Türkiye’nin hem askeri kaynakları hem de Dışişleri Bakanlığı tarafından bu iddialar yalanlandıysa da Avrupa Komisyonu Sözcüsü Natasha Berto, Avrupa Birliği’nin Türk yetkililerinden bunların soruşturulmasını beklediğini söyledi.
Peki sınırda bu tür olayların gerçekleşme ihtimali konusunda Türk insan hakları savunucuları ne düşünüyor? Daha önce bu tür olaylar meydana gelmiş mi? Buna benzer konularla ilgili daha önce bir soruşturma yapılmış mı?
Konuyla ilgili Sputnik’e konuşan İnsan Hakları Derneği Genel Başkanı Öztürk Türkdoğan şunları söyledi.
Türkiye’de temel problem şu: Türkiye’deki sınır hattı tamamen askerlerin kontrolünde. Yani doğrudan doğruya Genelkurmay’a bağlı kara hudut birliklerinin kontrolünde. Dolayısıyla bir askeri yasak bölgesi orası. Şimdi askeri yasak bölgesi olduğu için sivil savcıların orada soruşturma yapma yetkisi yok. Yani sivil makamlar orada soruşturma yapamıyor. Tamamen askeri makamlar orada soruşturma yapabiliyor. Yani Türkiye’de bu tip iddialarla ilgili incelemeler yapmak için elverişli bir hukuki ortam yok. Bu yüzden Türkiye’deki makamların bu tip iddiaları yalanlamasına şüphe ile yaklaşılmalı. Çünkü bağımsız, tarafsız kişilerin inceleme yapması bir yana normal savcılıklar orada inceleme yapamıyor. Dolayısıyla böyle bir sorun var. Öncelikle herkesin bunu bilmesi gerekiyor. Sınır hattı normal sivil savcıların, sivil makamların inceleme yapabileceği bir yer değil. Türkiye’nin ilk önce böyle bir sorunu var.
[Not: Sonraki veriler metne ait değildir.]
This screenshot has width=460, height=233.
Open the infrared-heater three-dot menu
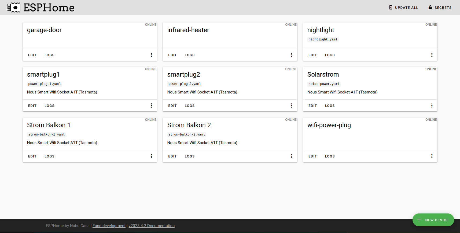coord(292,55)
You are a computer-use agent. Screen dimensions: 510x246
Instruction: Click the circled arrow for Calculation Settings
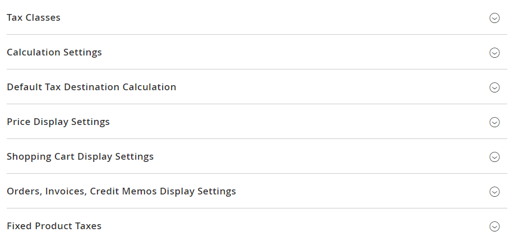[x=494, y=53]
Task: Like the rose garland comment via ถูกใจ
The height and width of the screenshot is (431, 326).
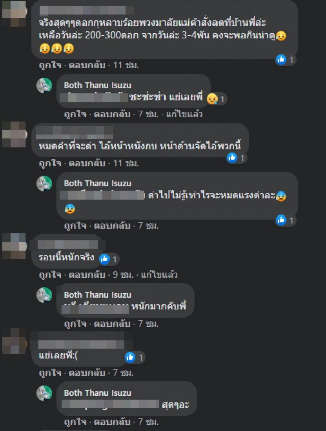Action: (x=50, y=65)
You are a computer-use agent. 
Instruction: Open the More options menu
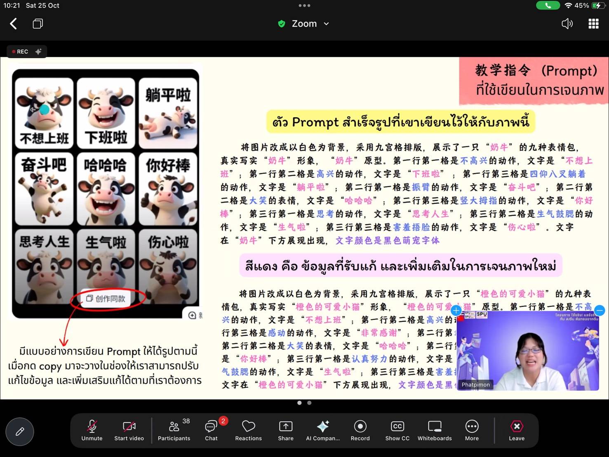(x=472, y=431)
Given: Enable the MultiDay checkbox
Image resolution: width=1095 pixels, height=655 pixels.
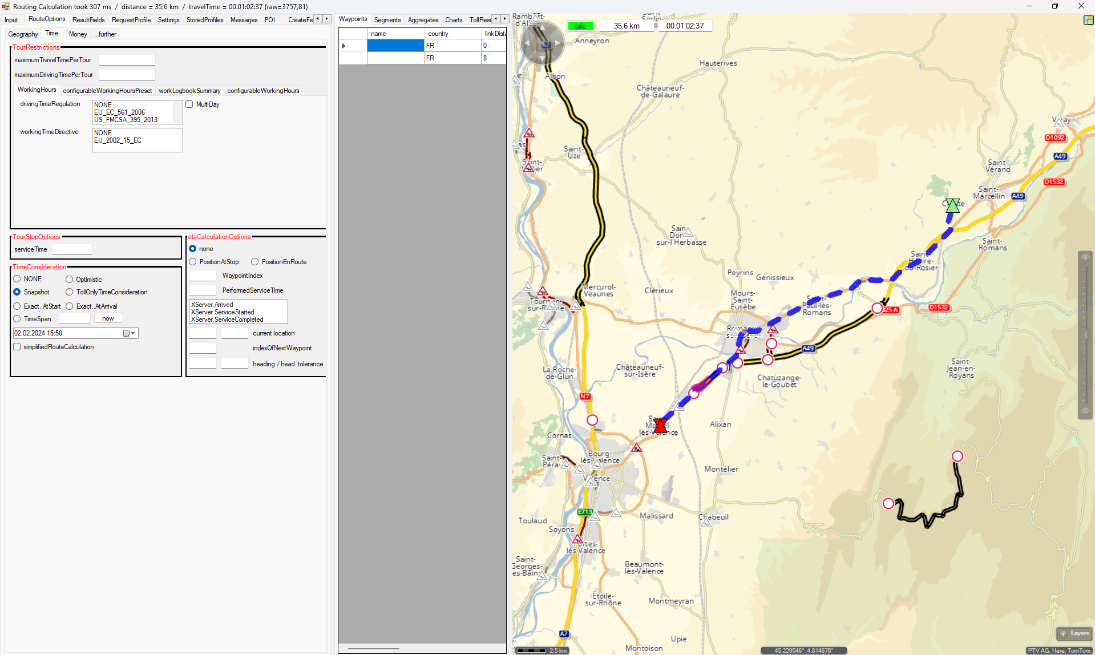Looking at the screenshot, I should click(189, 104).
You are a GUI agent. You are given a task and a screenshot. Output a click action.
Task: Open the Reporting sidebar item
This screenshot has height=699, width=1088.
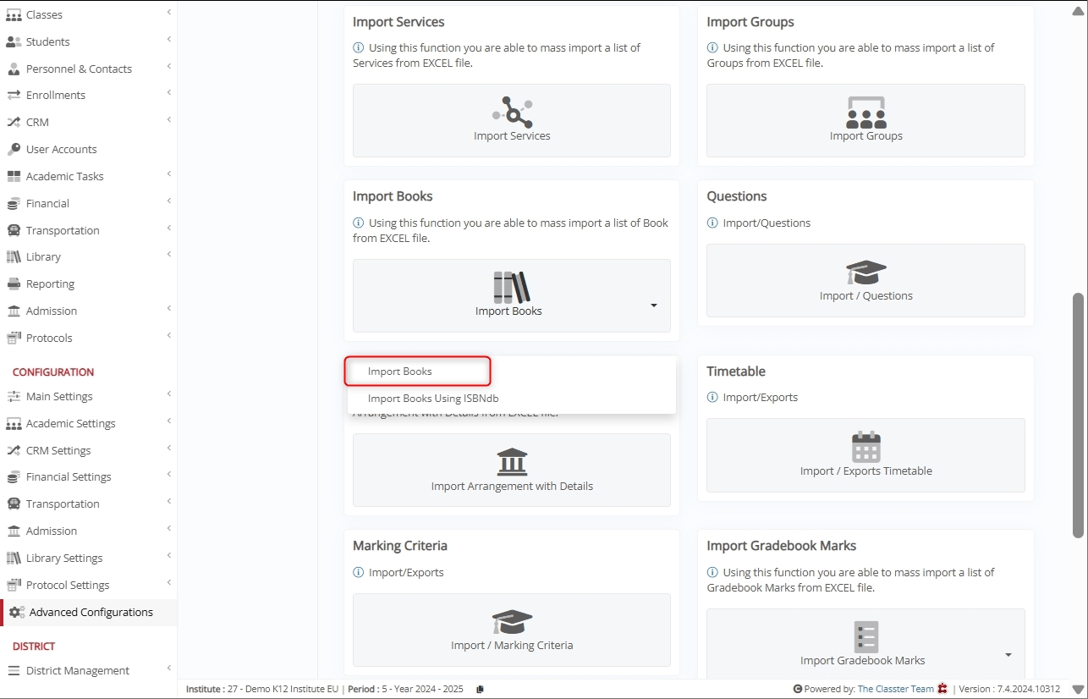coord(50,283)
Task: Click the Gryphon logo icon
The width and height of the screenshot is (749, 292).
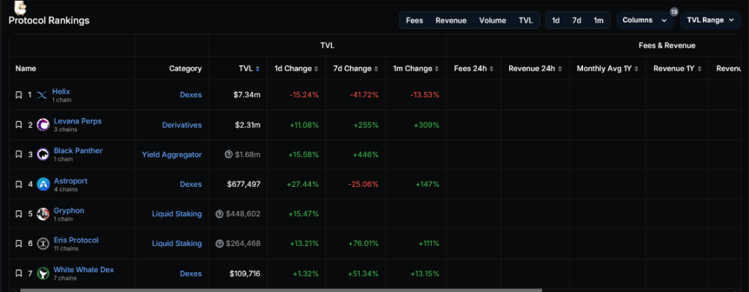Action: coord(42,214)
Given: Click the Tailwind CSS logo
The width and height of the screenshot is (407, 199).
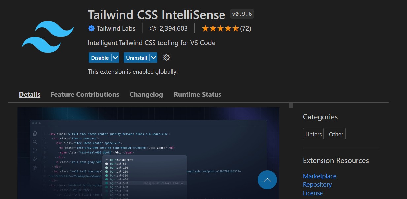Looking at the screenshot, I should pyautogui.click(x=48, y=37).
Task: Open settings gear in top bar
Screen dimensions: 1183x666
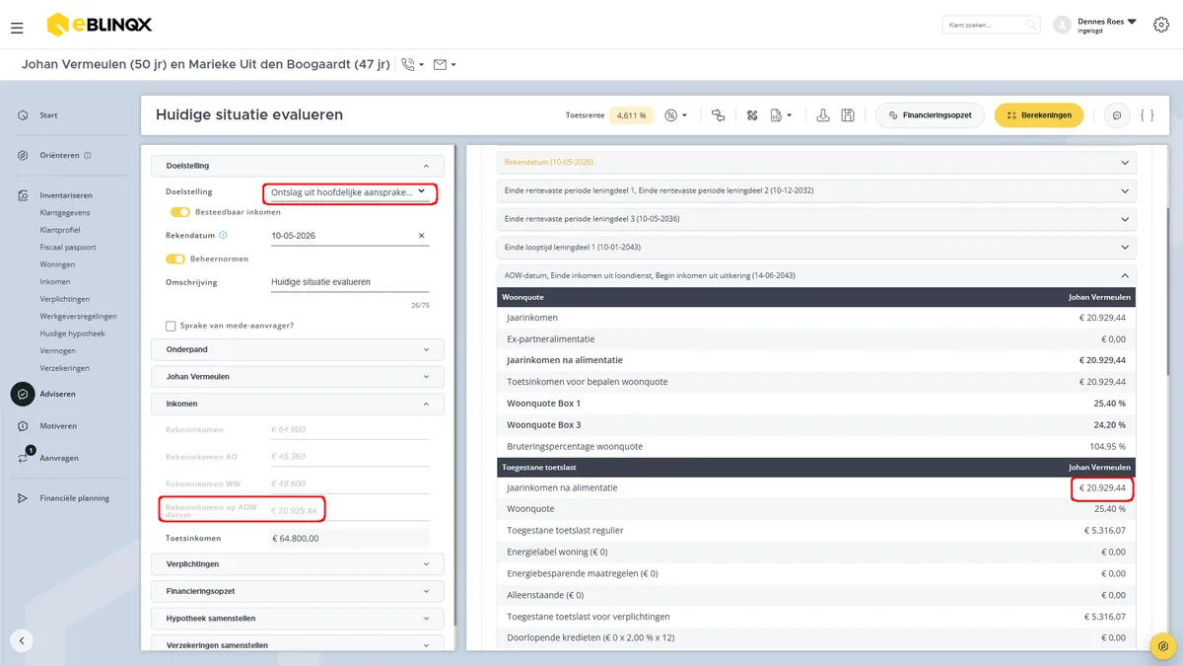Action: click(1160, 25)
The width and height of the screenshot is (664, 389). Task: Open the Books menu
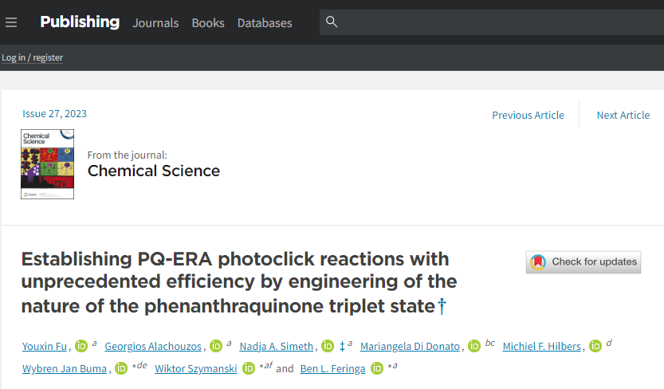pyautogui.click(x=208, y=23)
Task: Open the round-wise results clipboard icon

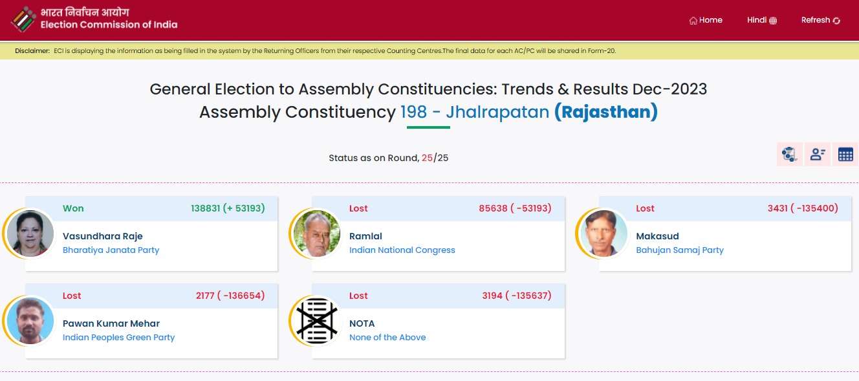Action: (789, 154)
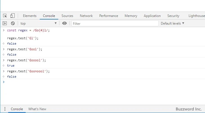Viewport: 205px width, 113px height.
Task: Open the What's New drawer tab
Action: [x=37, y=109]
İkinci nokta ise şu. Bizim raporlarımıza da yansıdı bu, Af Örgütü’nün ve İzleme Örgütü’nün raporlarında da var. Sınır geçişlerinde zaten çok fazla ihlal yaşanıyor. Her sene çok sayıda sivil yaşamını yitiriyor. Ve bunlar sınırdaki askerler tarafından gerçekleştirilen ihlaller. Bugüne kadar bu ihlallerle ilgili hiçbir soruşturma yapılmadı. Dolayısıyla ben iddiaların ciddiye alınması gerektiğini ve mutlaka tarafsız heyetler tarafından, hatta uluslararası gözlemciler tarafından bunların soruşturulması gerektiğini düşünüyorum.